Most business owners and executive teams have been talked at by security vendors for years. The conversations are full of acronyms, technical jargon, and recommendations that don't connect to anything the business actually cares about. The result is that executives nod along, approve budgets they don't fully understand, and hope for the best.

Our team has worked in environments where security strategy had to be communicated to people who weren't technical but absolutely needed to understand the implications of every decision. That skill, translating security into language executives can act on, turns out to be the thing that matters most. When your leadership team actually understands their risk posture, they make better decisions about it. When they don't, they make decisions in the dark.
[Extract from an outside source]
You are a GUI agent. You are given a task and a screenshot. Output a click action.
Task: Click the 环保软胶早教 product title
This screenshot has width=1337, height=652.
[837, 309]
That translation is what changes the program from something IT manages to something the business owns. And that's the difference between a security program that works and one that lives in a folder nobody opens.

Three Things You Can Use

The big idea: The first 90 days of a V-CISO engagement shouldn't be an assessment. It should be a working security program. Discovery, decisions, policies, fixes, and operational rhythm. If a provider is selling you a 90-day assessment with implementation as a separate phase, you're buying half a service.
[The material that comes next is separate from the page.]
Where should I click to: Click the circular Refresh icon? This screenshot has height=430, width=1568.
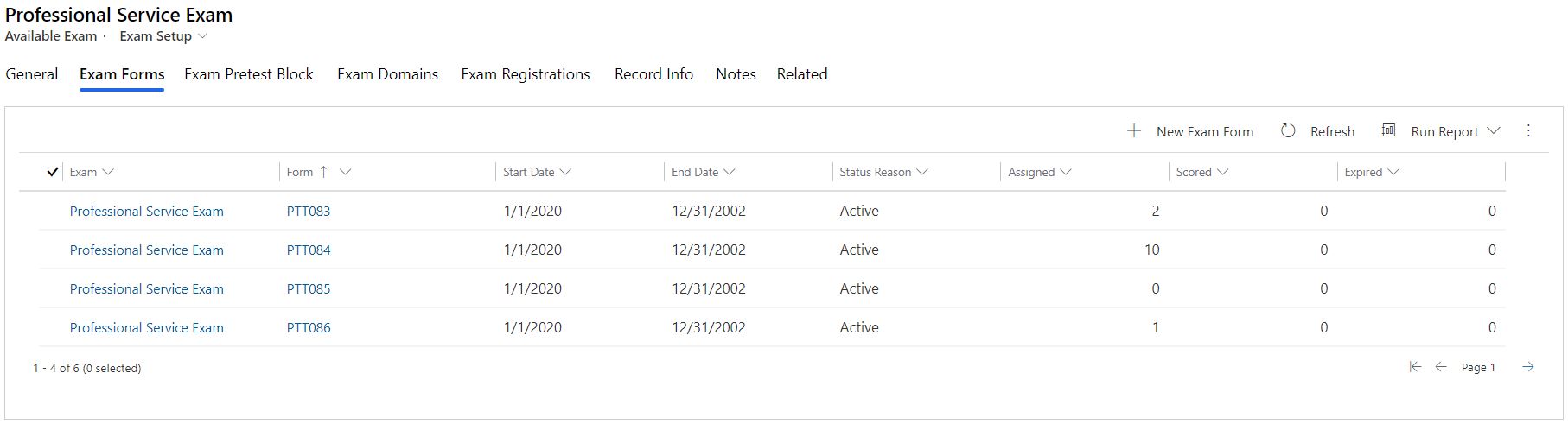1288,131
Over the next 30 to 60 days: If you're evaluating V-CISO providers, ask each one to walk you through their first 90 days week by week. Not their methodology. Their actual timeline. Who shows up, what gets delivered, when policies are live, when risks get remediated. The vague answers will separate themselves from the specific ones quickly.

Today: Look at your calendar for the next 90 days. Find a 30 minute slot. Use it to write down what you'd want to be different about your security program if you could wave a wand. Not in technical terms. In business terms. What conversation do you want to be able to have with your board. What document do you want to be able to hand your insurer. What sleep do you want to get back. That list is the brief for any V-CISO engagement you'd consider, ours or anyone else's.

What to Do Next

Figure it out yourself. Take that list from the section above and bring it to your current IT provider. Ask them which items they own and which items aren't being managed today. The gaps in their answer are the gaps a V-CISO would fill.

Ask for help understanding your situation. Book a Strategy Session with our team. 30 minutes, free, no pitch. Tell us what you're trying to accomplish and we'll tell you whether a V-CISO engagement is the right tool, what the first 90 days would look like specifically for your environment, and what it would cost. If a V-CISO isn't the right answer, we'll tell you that too.

Hire the experts and hand it off. If you're ready to start, we'll get the kickoff scheduled within a week. By day 30 you'll have clarity. By day 60 your top risks will be closed. By day 90 your program will be running. And unlike advisory-only providers, our team doesn't just tell you what's wrong. We fix it.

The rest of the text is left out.